• **Aim of the task**: Quote each line in the entries below that contains the word "panel", matching its case exactly.
· · ·
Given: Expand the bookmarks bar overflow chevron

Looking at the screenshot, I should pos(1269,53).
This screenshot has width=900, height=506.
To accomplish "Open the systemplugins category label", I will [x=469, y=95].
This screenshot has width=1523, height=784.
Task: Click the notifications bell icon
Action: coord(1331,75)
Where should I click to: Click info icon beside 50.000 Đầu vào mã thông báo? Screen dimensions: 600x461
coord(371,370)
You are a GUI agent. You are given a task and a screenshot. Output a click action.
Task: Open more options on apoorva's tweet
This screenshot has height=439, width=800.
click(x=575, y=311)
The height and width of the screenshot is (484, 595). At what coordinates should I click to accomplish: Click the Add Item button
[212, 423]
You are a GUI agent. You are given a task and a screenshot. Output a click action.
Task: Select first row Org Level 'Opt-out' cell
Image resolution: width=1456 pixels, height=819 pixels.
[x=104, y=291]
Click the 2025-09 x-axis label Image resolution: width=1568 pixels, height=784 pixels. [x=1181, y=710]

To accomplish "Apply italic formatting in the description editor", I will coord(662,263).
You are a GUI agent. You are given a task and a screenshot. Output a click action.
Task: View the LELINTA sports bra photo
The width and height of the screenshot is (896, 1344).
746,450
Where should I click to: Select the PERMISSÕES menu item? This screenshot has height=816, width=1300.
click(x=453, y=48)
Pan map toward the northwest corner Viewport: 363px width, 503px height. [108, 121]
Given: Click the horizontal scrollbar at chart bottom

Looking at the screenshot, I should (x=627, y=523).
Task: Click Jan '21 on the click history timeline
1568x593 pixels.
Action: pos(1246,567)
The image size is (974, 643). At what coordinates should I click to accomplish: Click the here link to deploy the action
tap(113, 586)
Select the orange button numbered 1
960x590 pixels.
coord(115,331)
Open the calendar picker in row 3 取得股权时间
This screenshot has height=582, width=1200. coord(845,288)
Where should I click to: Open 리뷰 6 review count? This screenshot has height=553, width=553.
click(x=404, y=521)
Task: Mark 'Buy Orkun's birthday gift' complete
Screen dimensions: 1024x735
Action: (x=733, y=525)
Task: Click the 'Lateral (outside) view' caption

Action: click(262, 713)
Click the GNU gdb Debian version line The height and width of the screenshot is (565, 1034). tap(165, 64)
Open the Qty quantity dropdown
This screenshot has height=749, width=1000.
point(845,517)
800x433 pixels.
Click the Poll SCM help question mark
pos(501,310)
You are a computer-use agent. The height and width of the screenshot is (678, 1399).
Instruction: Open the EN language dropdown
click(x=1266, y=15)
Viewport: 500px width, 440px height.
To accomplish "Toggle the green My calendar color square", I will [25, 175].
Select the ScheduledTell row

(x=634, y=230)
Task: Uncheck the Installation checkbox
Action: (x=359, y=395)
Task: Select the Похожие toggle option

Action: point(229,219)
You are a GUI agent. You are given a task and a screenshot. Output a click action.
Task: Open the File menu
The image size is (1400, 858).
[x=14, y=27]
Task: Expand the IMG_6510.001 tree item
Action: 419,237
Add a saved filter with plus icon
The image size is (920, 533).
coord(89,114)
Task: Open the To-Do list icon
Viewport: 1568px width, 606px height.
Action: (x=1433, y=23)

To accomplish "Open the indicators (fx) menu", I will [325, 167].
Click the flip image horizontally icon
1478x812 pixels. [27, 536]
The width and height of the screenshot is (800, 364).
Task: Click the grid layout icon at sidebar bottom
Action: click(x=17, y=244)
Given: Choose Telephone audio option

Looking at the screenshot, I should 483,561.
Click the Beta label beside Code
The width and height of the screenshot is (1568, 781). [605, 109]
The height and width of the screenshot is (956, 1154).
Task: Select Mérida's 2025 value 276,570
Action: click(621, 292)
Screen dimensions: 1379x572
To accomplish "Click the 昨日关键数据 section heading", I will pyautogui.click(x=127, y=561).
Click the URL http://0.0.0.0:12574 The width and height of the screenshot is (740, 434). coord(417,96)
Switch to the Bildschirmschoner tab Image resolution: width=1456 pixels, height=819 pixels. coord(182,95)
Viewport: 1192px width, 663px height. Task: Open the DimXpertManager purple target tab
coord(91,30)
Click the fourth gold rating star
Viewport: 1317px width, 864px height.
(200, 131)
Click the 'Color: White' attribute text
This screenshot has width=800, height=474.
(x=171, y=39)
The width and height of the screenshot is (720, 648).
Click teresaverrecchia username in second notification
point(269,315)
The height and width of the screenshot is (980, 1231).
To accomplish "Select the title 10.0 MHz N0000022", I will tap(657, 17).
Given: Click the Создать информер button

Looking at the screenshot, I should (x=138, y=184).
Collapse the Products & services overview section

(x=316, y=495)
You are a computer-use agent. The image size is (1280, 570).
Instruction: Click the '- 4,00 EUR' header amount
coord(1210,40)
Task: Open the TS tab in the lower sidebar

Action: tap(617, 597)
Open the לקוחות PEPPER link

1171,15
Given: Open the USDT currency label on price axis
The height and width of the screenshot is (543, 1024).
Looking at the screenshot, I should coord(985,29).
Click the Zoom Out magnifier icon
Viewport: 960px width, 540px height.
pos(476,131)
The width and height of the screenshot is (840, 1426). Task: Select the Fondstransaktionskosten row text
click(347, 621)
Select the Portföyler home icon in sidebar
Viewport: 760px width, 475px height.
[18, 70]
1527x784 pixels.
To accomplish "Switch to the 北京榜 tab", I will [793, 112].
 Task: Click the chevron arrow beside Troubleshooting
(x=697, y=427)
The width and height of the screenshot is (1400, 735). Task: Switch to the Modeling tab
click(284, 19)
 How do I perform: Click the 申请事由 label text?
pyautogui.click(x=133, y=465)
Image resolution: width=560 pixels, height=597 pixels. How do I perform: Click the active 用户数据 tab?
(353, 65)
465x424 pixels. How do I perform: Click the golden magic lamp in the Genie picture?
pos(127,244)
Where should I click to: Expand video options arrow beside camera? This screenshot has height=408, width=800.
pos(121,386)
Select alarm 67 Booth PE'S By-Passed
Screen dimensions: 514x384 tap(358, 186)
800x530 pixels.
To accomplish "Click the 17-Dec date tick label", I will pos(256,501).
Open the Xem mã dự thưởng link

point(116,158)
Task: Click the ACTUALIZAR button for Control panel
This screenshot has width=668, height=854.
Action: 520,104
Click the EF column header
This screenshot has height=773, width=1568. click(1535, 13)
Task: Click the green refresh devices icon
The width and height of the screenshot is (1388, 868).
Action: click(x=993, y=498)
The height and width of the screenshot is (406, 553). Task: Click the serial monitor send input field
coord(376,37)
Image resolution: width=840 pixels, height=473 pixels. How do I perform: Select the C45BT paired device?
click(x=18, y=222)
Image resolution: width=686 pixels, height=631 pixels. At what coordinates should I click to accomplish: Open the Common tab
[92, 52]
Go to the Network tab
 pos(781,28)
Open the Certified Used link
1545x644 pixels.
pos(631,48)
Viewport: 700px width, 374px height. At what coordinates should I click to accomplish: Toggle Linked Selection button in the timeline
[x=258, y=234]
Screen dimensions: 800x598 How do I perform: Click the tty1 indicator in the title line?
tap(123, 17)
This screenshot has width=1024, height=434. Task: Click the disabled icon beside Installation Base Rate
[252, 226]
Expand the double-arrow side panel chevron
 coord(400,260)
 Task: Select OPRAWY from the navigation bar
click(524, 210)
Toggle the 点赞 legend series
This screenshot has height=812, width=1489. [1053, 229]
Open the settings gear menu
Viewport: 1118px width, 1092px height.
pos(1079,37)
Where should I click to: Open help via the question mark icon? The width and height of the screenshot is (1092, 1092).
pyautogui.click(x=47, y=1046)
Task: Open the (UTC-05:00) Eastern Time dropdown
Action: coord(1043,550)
· · ·
• **The completed task**:
Task: Click the ACTUALIZAR button for Control panel
Expand the double-arrow side panel chevron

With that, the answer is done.